The Waikato-based retirees have now prepared a formal complaint to the REAA and their Hamilton lawyer, Peter Jefferies, is investigating a potential civil claim against the agent.
The dated, three-bedroom, 1950s house has cracked paint, worn carpet and a basic kitchen and bathroom. But it sits on a flat, 1075sq m section near Sylvia Park Mall and is subdividable with development potential under the proposed Unitary Plan.
The property was sold privately on February 23 last year for $530,000 to Az-Iz Rentals.
Companies Office records list the sole director as Aaron John Hughes, a former representative league player who until Wednesday was also a licensed real estate agent at Barfoot's Papatoetoe branch.
Az-Iz Rentals flipped the property on June 9 for $1.255 million - a profit of nearly $7000 a day.
The buyer was Kangtai Ltd, a property rental company.
Walter Tata said Mr Hughes contacted the brothers after learning they were interested in selling, presenting several offers before offering to buy it himself.
At the time, they had considered the sale price "fair enough", though suspected it was worth "a little bit extra" due to its location and development potential.
"But I didn't realise it would go for that."
Jack Tata said he was disappointed to learn how much his old home had subsequently fetched.
"I wouldn't have minded a share of that.
"You feel a bit bloody done. But then again, what the hell can I do?"
Mr Hughes had "set everything up", including the South Auckland law firm which processed the transaction, Jack Tata said.
Mr Jefferies, their lawyer, said the brothers had originally planned to subdivide the property and sell half as their retirement "nest egg".
The resale price was "remarkable" and he was working with his clients on their next move.
Had he been involved in the sale and known an agent was purchasing the property, Mr Jefferies said he would have demanded a registered valuation to ensure a fair sale price and asked for written disclosure of Mr Hughes' conflict of interest, as required under the Real Estate Agents Act.

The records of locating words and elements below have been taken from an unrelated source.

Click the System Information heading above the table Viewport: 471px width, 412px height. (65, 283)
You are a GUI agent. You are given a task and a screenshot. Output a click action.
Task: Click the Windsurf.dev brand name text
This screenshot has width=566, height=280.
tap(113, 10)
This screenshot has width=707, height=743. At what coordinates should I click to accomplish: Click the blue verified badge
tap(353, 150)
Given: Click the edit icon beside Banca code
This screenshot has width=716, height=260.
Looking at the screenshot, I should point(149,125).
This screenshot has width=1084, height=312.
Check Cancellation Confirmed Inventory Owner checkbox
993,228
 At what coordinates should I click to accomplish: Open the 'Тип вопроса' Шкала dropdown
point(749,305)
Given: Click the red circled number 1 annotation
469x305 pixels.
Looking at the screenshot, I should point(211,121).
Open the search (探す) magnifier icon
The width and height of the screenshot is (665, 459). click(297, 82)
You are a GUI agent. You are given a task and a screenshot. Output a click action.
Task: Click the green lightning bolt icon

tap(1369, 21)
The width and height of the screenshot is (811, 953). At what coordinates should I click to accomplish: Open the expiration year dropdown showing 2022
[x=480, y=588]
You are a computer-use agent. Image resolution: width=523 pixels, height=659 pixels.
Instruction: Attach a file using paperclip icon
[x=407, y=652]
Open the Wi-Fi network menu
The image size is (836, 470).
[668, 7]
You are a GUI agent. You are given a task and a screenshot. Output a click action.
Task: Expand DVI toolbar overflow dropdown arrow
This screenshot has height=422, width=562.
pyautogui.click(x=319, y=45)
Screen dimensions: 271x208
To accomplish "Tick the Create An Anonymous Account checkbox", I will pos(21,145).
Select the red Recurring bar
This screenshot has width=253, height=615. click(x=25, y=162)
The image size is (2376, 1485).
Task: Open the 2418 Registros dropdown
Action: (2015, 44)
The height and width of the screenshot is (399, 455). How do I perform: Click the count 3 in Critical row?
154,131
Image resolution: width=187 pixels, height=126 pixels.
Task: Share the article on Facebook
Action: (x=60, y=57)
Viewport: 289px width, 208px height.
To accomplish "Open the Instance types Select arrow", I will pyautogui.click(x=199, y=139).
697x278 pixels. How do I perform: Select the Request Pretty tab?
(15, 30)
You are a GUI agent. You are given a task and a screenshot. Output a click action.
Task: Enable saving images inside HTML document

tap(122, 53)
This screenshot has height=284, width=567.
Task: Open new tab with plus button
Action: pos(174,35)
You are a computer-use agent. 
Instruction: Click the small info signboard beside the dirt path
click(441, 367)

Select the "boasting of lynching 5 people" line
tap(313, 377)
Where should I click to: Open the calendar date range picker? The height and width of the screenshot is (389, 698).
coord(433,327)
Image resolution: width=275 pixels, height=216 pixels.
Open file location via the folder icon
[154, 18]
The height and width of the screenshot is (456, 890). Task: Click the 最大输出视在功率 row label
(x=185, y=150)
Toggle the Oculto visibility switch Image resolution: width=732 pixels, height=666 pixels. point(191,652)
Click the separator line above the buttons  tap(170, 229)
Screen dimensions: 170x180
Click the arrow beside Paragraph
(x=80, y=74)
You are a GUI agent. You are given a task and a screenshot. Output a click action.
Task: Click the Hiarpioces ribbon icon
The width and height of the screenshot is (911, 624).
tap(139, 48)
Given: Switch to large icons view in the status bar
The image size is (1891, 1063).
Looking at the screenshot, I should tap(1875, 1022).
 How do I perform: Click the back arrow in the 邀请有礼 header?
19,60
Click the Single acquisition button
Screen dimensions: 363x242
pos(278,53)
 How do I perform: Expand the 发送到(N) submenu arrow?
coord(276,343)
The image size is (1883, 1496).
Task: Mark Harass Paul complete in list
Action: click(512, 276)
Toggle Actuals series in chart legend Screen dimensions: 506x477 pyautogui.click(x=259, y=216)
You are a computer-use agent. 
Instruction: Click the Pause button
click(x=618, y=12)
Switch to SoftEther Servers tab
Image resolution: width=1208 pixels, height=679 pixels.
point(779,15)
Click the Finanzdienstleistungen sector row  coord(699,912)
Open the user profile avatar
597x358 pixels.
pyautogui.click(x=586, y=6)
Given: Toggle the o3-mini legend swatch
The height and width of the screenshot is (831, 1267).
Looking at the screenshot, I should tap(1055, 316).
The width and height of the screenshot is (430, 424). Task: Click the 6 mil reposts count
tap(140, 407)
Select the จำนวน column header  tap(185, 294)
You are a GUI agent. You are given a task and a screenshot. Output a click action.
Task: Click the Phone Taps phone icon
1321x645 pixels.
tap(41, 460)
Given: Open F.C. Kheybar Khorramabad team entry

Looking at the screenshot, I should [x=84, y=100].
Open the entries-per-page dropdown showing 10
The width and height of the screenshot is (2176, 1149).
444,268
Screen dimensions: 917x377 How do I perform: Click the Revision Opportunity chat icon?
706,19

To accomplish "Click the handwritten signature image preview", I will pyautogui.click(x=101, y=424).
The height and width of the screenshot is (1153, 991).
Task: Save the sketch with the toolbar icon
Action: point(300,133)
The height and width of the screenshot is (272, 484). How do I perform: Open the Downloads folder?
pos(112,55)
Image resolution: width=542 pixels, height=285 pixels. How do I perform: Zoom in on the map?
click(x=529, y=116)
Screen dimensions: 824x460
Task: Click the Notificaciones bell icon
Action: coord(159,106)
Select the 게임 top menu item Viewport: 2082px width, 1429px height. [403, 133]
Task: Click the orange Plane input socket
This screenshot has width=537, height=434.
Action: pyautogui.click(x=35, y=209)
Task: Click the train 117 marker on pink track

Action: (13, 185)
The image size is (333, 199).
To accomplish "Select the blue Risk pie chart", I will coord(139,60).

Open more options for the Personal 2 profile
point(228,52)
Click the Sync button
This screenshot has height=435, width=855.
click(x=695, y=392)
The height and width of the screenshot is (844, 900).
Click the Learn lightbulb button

It is unclear if either happened in this case.
Companies Office records show Az-Iz Rentals was wound up last week.
Mr Hughes declined to comment.
Mr Thompson stressed the sale of the Tatas' home to Mr Hughes was a private transaction which had nothing to do with his firm and no commission appeared to have changed hands.
The second transaction did involve the company but complied with all relevant requirements.
"The action of the agent involved disturbs us," Mr Thompson said.
"Although the original vendors were not clients of the company, we will offer to work with them and their advisers to examine all options for potential redress, including legal support."